GIVEN EXERCISE:
Quote the entries below word for word, from the line containing "Given: Click the" through the last line of the entries. Omit the pictures from your answer.

(Stored dataset items)
++++++++++++++++++++

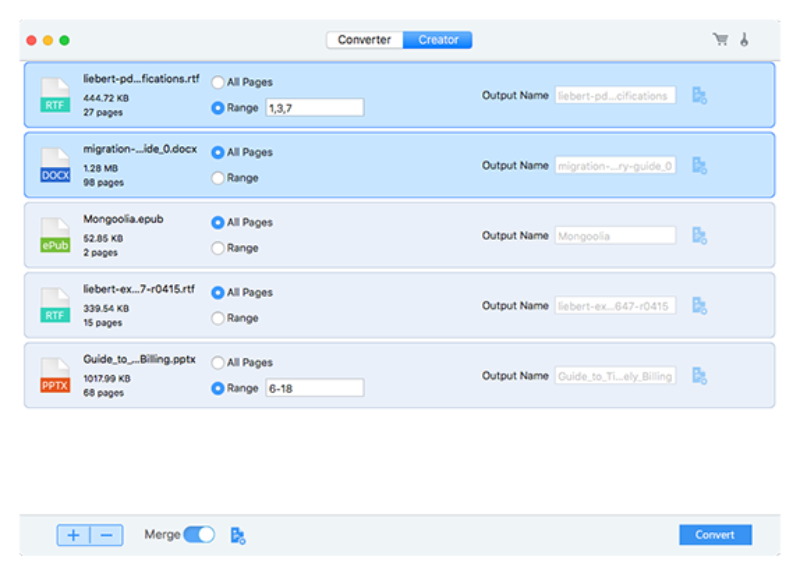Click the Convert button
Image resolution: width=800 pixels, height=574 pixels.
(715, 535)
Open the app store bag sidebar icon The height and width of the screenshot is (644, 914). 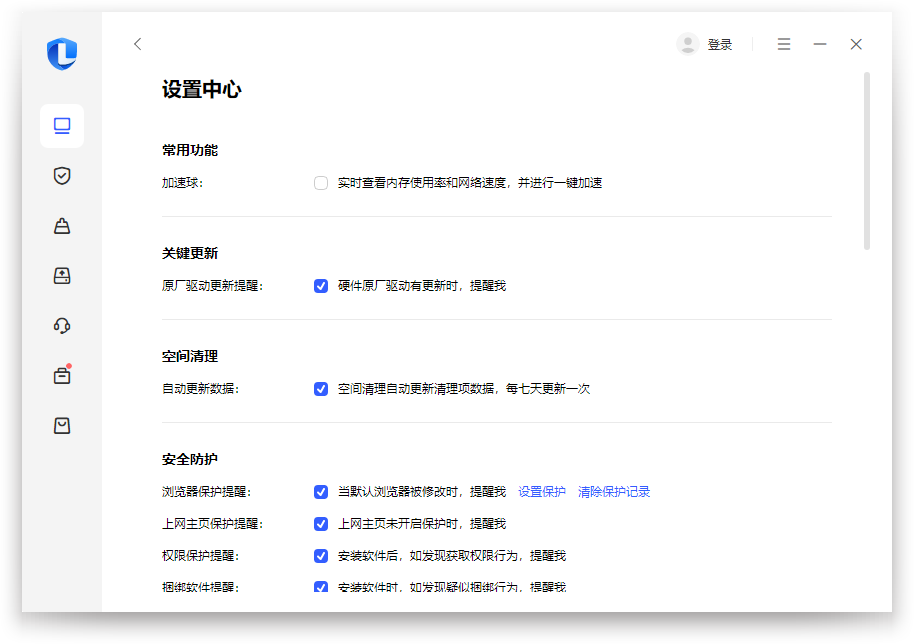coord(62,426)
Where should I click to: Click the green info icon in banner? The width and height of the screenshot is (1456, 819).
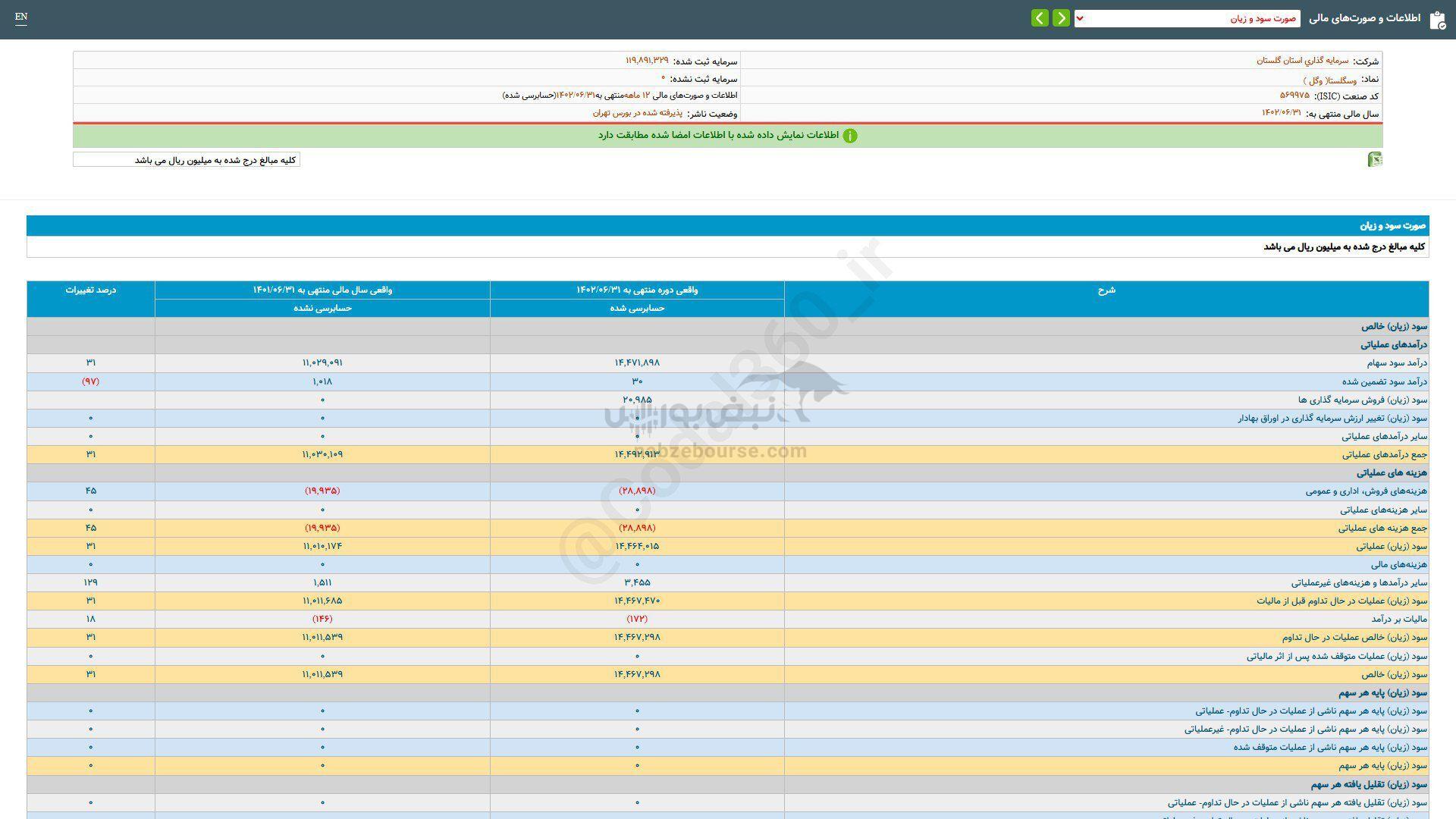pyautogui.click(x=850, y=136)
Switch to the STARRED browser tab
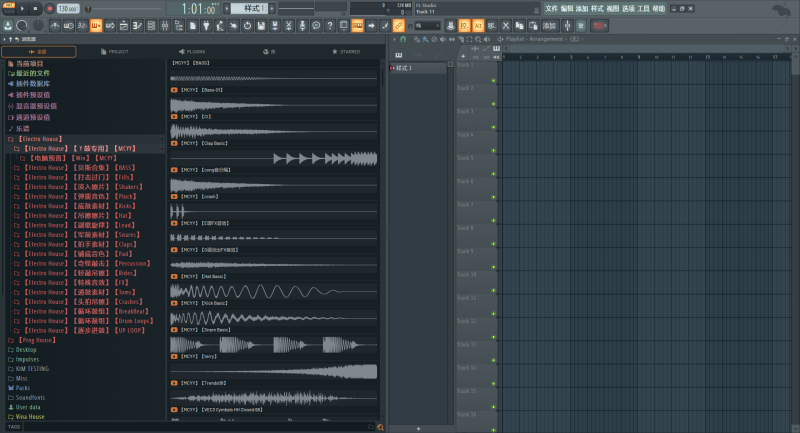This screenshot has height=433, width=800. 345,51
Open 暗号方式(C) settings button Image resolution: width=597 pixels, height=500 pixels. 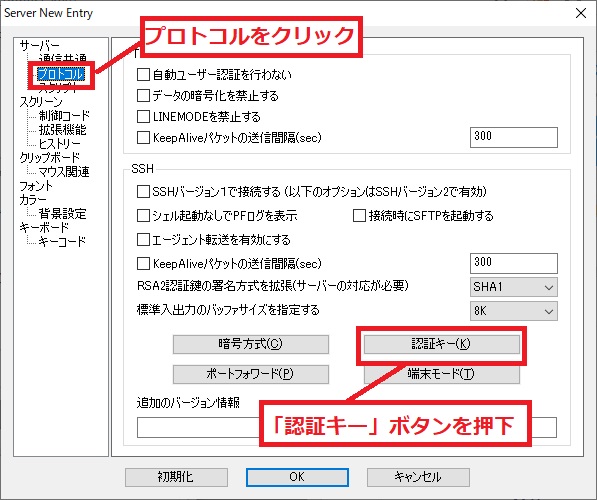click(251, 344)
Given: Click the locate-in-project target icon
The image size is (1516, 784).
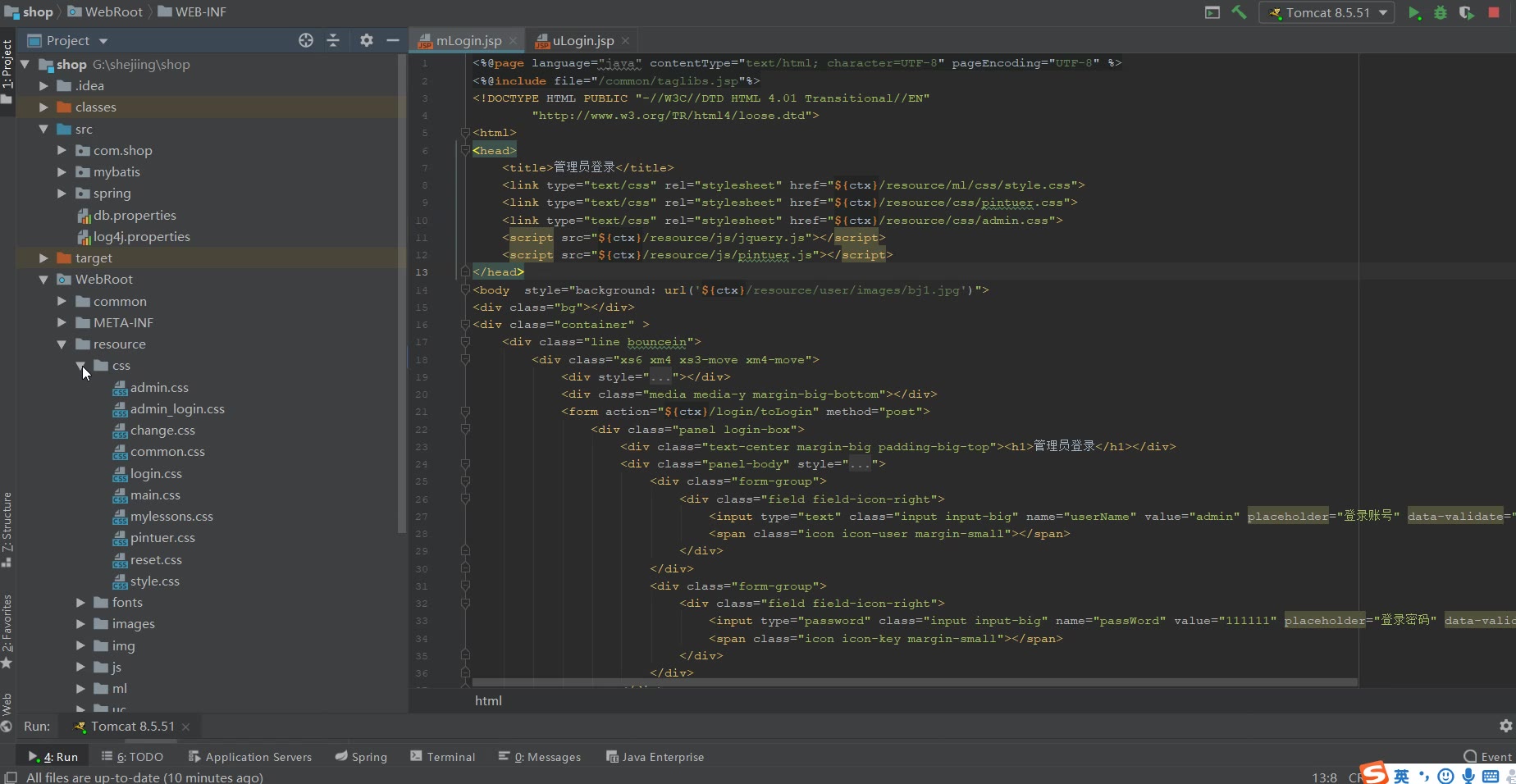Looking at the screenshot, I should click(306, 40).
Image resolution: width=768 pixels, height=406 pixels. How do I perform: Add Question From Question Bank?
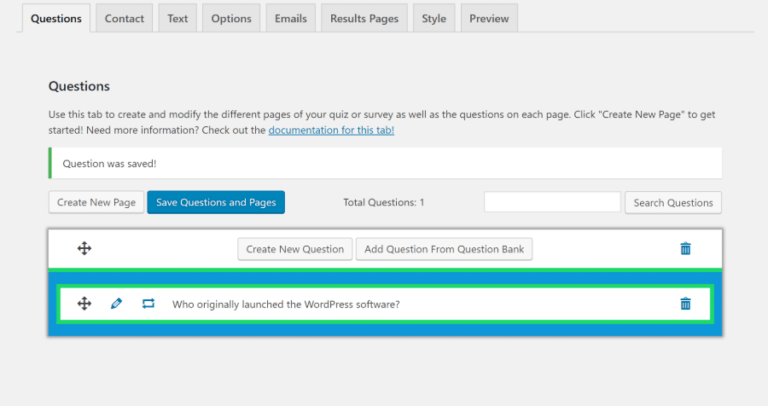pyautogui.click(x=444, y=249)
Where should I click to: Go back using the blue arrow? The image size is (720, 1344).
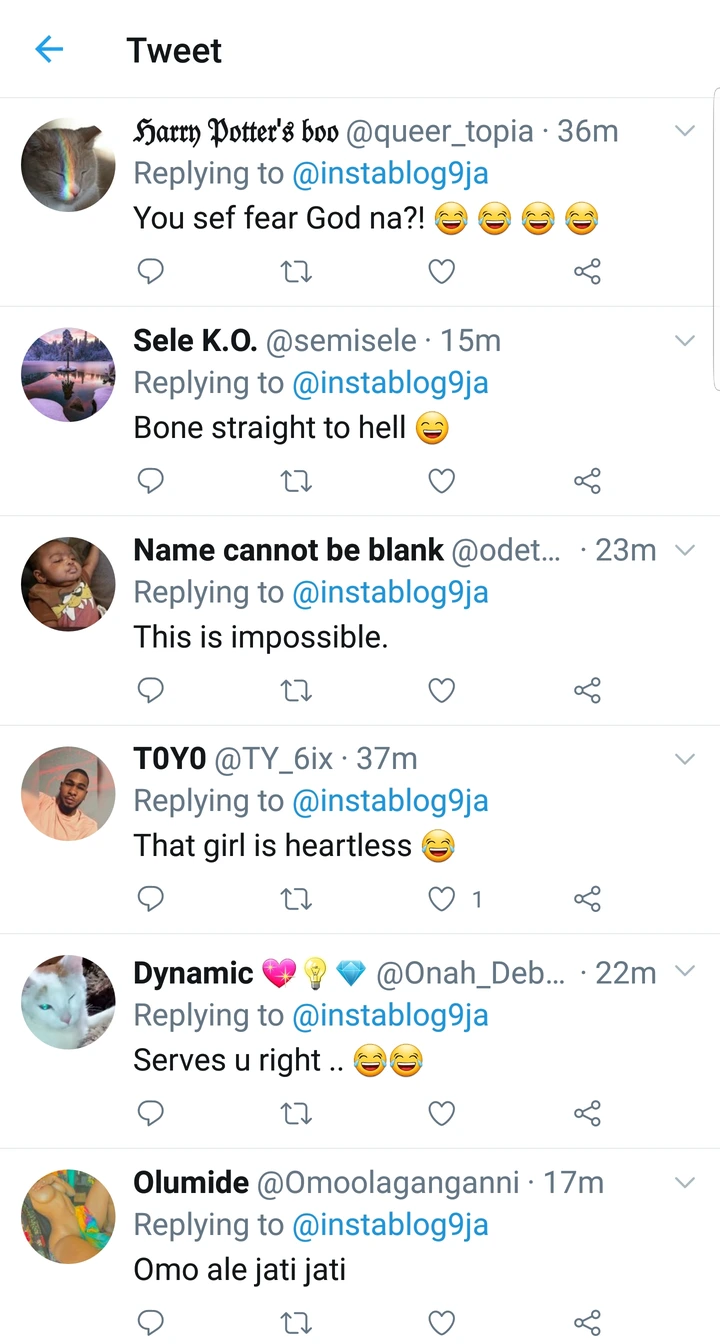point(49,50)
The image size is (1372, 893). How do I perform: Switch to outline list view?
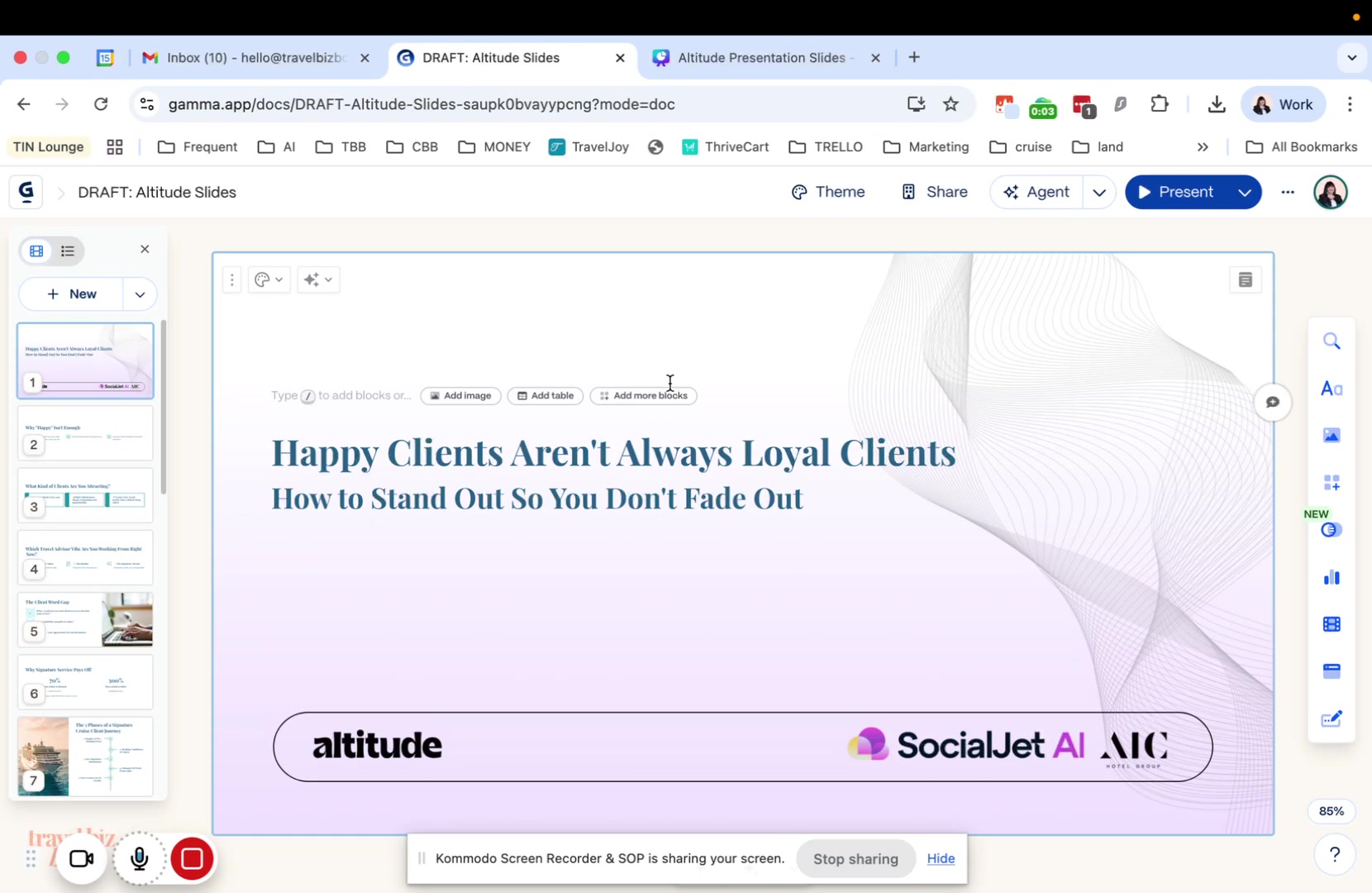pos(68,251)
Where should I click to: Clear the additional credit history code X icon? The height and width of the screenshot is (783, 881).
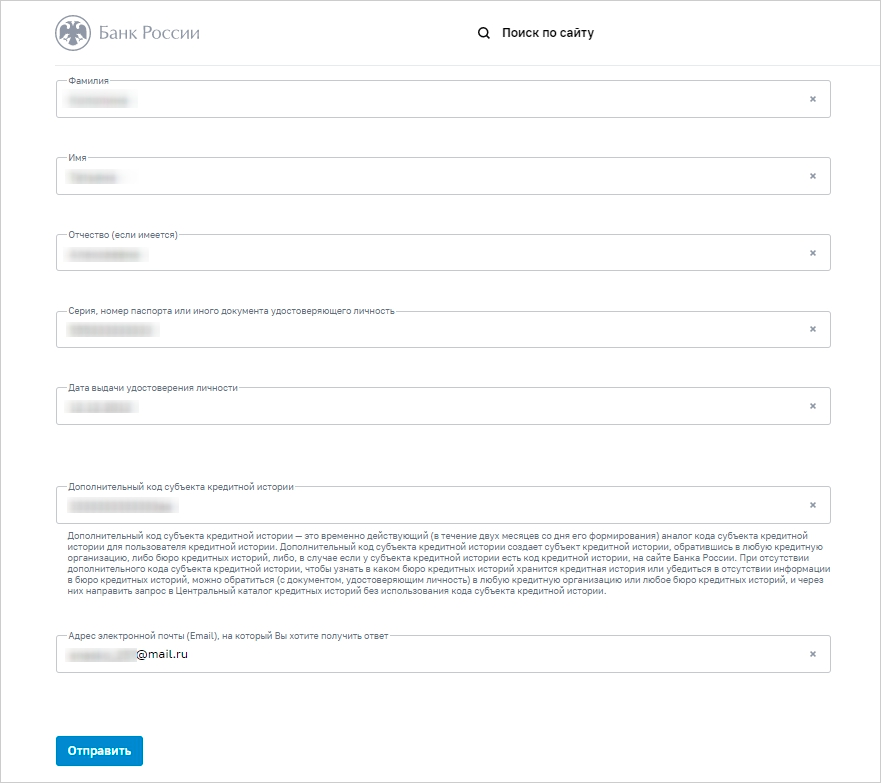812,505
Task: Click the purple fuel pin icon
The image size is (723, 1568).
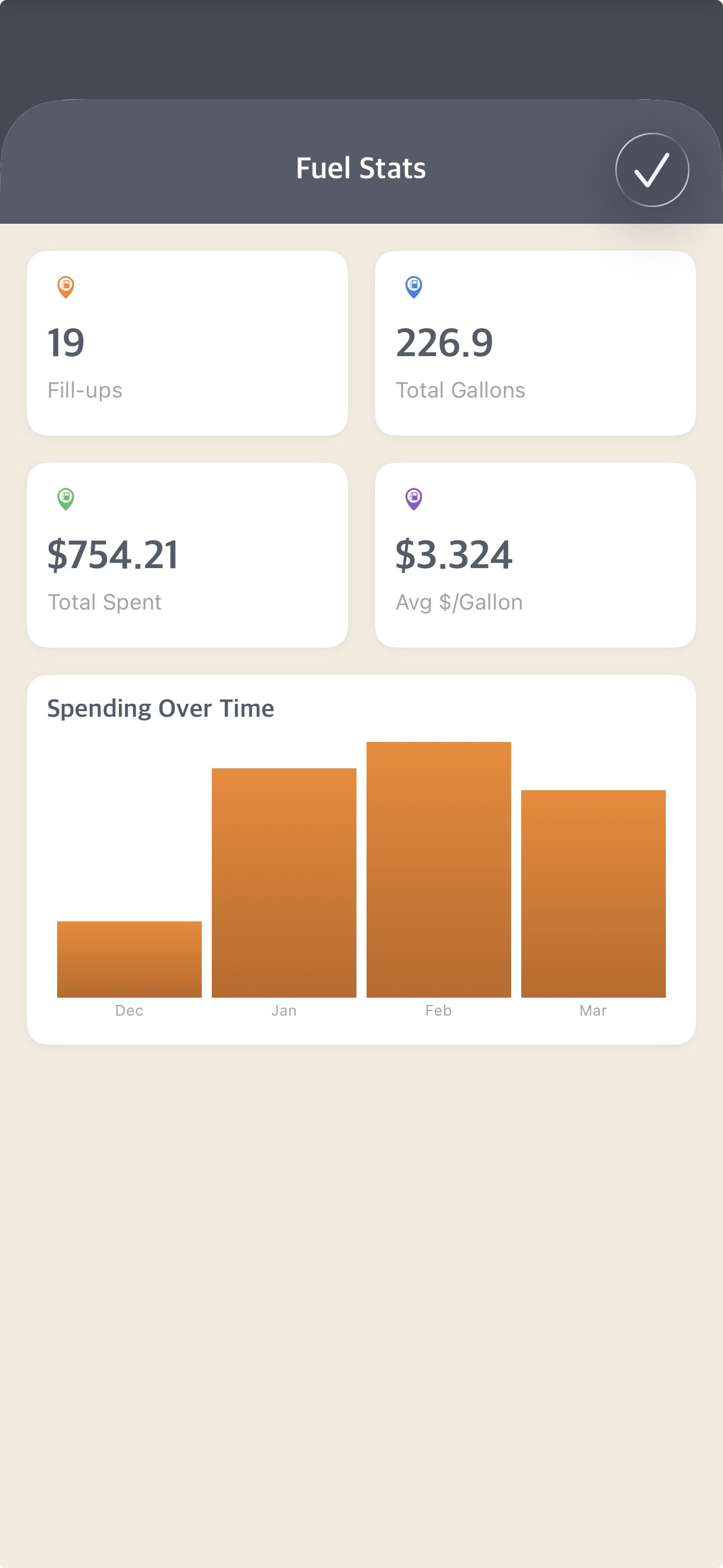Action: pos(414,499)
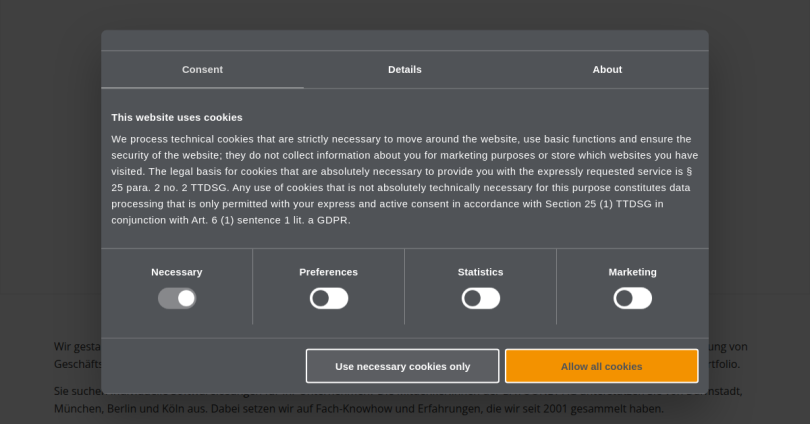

++++++++++++++++++++

ANSWER:
Given: Click the locate-in-project target icon
The image size is (1516, 784).
Looking at the screenshot, I should click(306, 40).
Image resolution: width=768 pixels, height=406 pixels. How do I perform: Add Question From Question Bank?
pyautogui.click(x=444, y=249)
Where should I click to: Go back using the blue arrow? The image size is (720, 1344).
point(49,50)
The image size is (1372, 893). How do I perform: Switch to outline list view?
pos(68,251)
Where should I click to: Clear the additional credit history code X icon? The height and width of the screenshot is (783, 881).
812,505
Task: Click the purple fuel pin icon
The image size is (723, 1568).
Action: pos(414,499)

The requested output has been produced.